Most of our readers are librarians, and we’re always interested in learning what readers enjoy about what they are reading. Do you get a sense of what readers get out of fan fiction? I have this idea that it must be somehow different from reading, say, a straight-up novel . . . but maybe it’s fundamentally not? Is there an interactive element to reading fan fiction? Is “interactive” even the right word?
Well, that also presumes we understand what readers are getting out of a novel! A lot of times even the reader isn’t aware or takes for granted an experience they would never express if asked.
That’s definitely relatable for folks who traffic in the readers’ advisory conversation.
There’s also the question of what’s different for each user if the story is in an audio, a visual, or a text format. Much like we have different learning styles, I suspect that people connect differently to formats and styles of storytelling. Fans tell stories through art, video, and audio as well.
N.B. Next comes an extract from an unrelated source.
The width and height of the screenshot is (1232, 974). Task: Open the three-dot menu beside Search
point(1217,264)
I’m not aware of any studies that look at the reading process when it comes to fan fiction, though I expect there are some out there. But I can contribute some personal experiences and conversations I’ve had.
This is going back over a decade now, but when I was working on my PhD I did a series of interviews with fans, and one thing I asked them about was their reading habits. The main question was whether they did most of their reading online or off. Even today I do almost all my own reading offline because I sideload content to my e-book reader, and I mainly read for leisure before I go to sleep. Back in the early to mid-2000s the question was relevant because of people’s sometimes limited access to the Web because of connection costs or limited access to a computer. But there were other reasons, too: People mentioned issues such as eye strain or the difficulty in reading through certain font or color choices, or even back pain from sitting for long periods in front of the computer.
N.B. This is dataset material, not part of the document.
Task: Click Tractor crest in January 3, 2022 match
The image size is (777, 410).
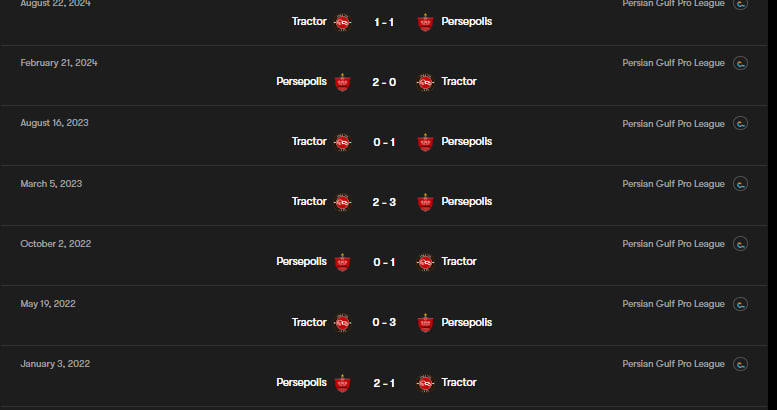Action: pos(425,383)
So even though it was an online medium, people were taking it offline.
Around this time (2000-ish), many people were printing out stories, either to read them later or to format and save them. Some people bound certain works so they could put them on their bookshelves like any other favorite book. One person told me that she maintained binders of stories, with hundreds of pages in each. Another fan told me she printed out the stories in order to be able to write in the margins, something which is common enough that it’s a feature in e-readers, to be able to make notes and bookmark certain passages.